In a village hall in rural England, an elderly man stands before a microphone. His voice trembles as he recounts stories of his childhood, of ration books, blackout curtains, and tightly knit communities that found resilience amid hardship.  In a neighbouring city, people born in different ages and faraway countries share family recipes and taste Ash Reshteh, Borsk and Hot Pot for the first time. Capturing these moments, their emotion, pride and collaboration is at the core of heritage engagement.

Thanks to new technology, across the UK, the past is being brought to life, preserving oral history in a new way, and creating social value through barrier breaking and positive action.

FlexiAD

Oral history is as old as civilisation, and is still the best way to connect communities with their heritage. Unlike written records or museum artefacts, oral stories offer a visceral sense of history, democratising who gets to tell the story, preserving emotions, voices, and accents, and removing barriers such as literacy, language and competency.

FlexiAD is an audio capture app that can be used to prompt, record and professionalise stories to be used in projects on any subject. Originally conceived to help public sector organisations and charities adapt their campaigns for local relevance, FlexiAD’s potential for oral history and heritage engagement is profound. By simplifying the technical aspects of production, this tool allows the communities themselves to capture and share stories with professional-quality results. A mobile phone is all that’s required.

Technology such as FlexiAD, coupled with oral history, can create a social platform designed to streamline the process of capturing, telling and understanding stories. 

Heritage Engagement for the 21st Century

The beauty of heritage lies in its ability to bring people together, sparking conversations, and creating a shared sense of belonging to a place. Yet, many heritage organisations struggle to remain relevant in a digital world. Younger audiences, in particular, experience the world through voices and faces on social media. By offering a platform that transforms raw recordings into polished narratives, and using AI to prompt the next question, making it feel for the storyteller, less like a presentation, and more like a conversation.

Local museums could invite residents to record personal memories on their smartphones, upload the files, and watch as the platform seamlessly integrates their voices into branded, high-quality videos and audio stories. The result is not just a marketing campaign, but a living tapestry of local heritage.

This approach aligns perfectly with the principles of social value, ensuring that heritage engagement is not just a one-way transmission of information but collaborative. By inviting communities to contribute, organisations foster a sense of ownership and pride, creating a legacy that benefits both current and future generations.

People Interviewing People

FlexiAd also enables a different kind of conversation. FlexiAD can provide prompts from other participants in heritage projects and allow them to respond, providing conversations, social chains and collective memory making. This concept, “People Interviewing People” is an interviewing technique where the traditional interviewer, in this case FlexiAD, acts as a facilitator between two experts on a subject rather than asking direct questions. 

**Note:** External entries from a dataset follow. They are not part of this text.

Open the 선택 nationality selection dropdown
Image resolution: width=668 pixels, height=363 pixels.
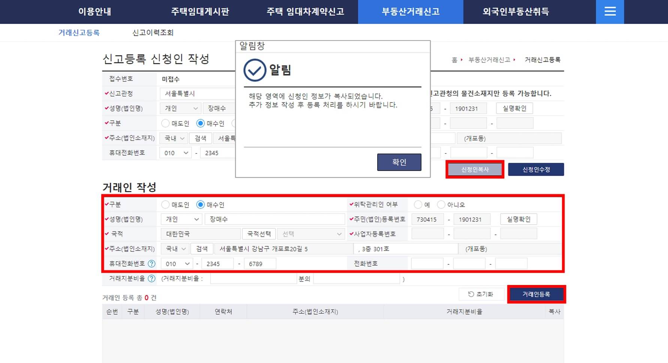(311, 234)
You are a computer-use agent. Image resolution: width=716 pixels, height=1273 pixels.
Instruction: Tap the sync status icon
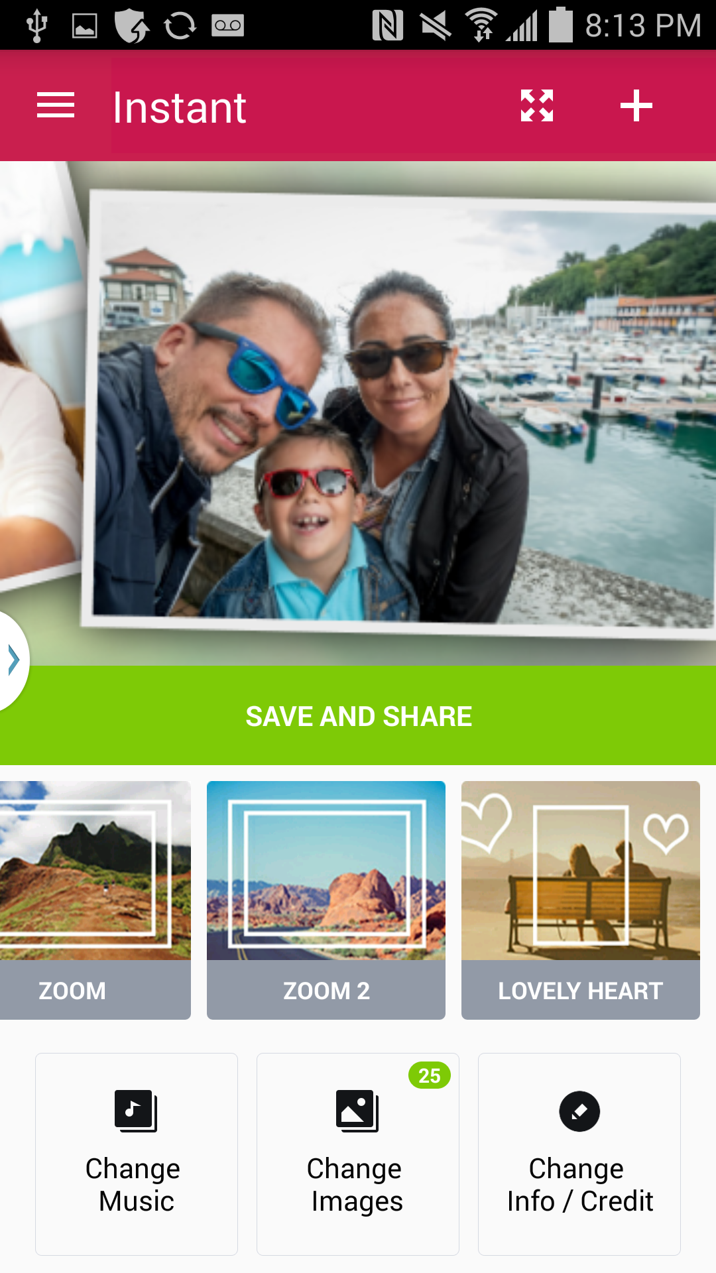[180, 26]
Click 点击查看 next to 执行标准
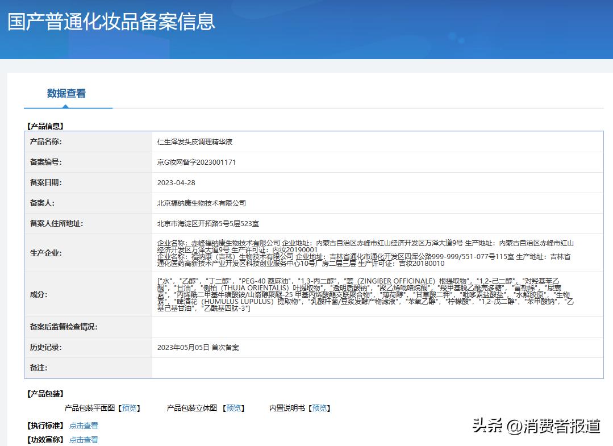This screenshot has height=446, width=613. (83, 425)
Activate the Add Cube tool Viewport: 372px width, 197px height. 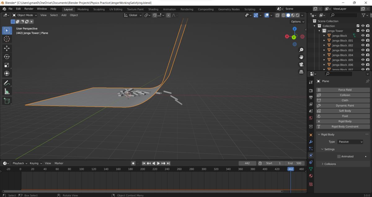7,101
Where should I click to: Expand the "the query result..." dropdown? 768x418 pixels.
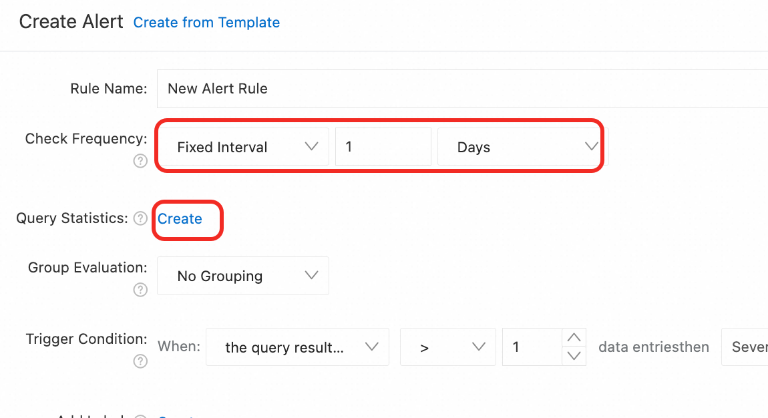coord(297,347)
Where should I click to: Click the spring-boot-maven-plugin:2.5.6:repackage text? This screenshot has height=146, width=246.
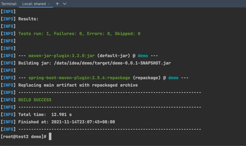coord(79,78)
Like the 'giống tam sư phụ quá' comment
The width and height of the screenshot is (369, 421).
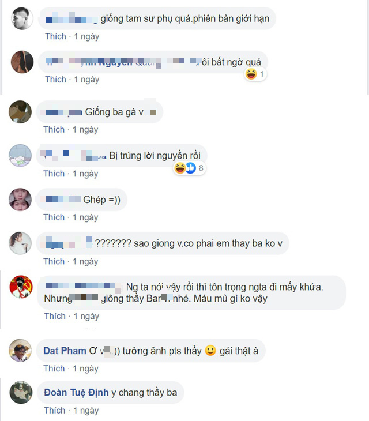tap(55, 36)
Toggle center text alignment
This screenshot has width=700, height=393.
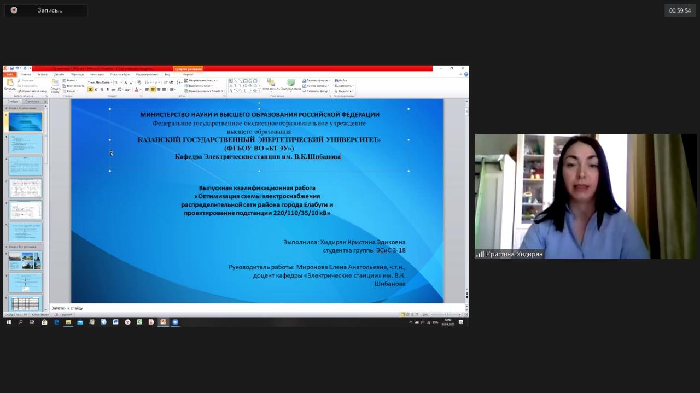[153, 90]
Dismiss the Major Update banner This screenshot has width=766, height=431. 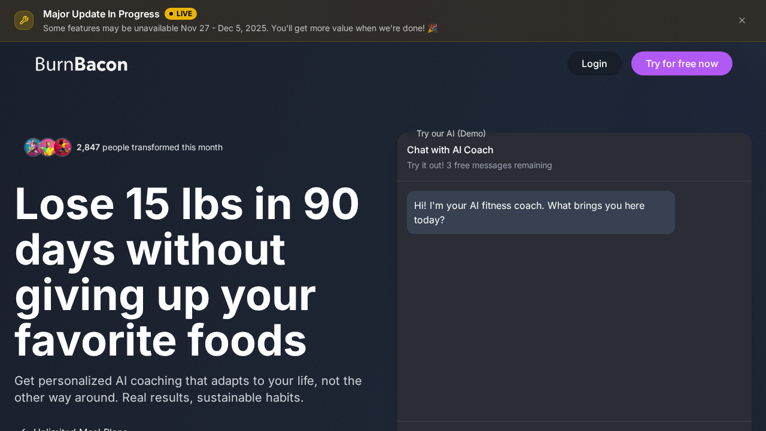pyautogui.click(x=742, y=20)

For engagement purposes, this allows multiple local people from different backgrounds to engage and talk freely to each other about their location without being interfered with by an “outsider.” Examples of this are Variety’s Actors on Actors,and LadBible’s The Gap. This way of engagement delivers better results and increases ownership of the project.

FlexiAD can further enhance the experience by introducing Artificial Intelligence, enabling stakeholders to interact in a more natural way.

Reducing Costs to Promote Social Values

Traditionally, producing high-quality audio and video content required significant investment—professional studios, editing software, and technical expertise. For small heritage groups, the costs were often prohibitive, limiting their ability to engage broader audiences. FlexiAD changes this by automating much of the process, reducing costs by as much as 80%.

This affordability unlocks opportunities for organisations that previously couldn’t justify the expense of digital storytelling.

Heritage engagement isn’t just about preserving the past, it has to shape the future. Projects that incorporate oral history and storytelling have the potential to deliver substantial social value, from improving mental health through community connections to inspiring young people to take pride in their heritage.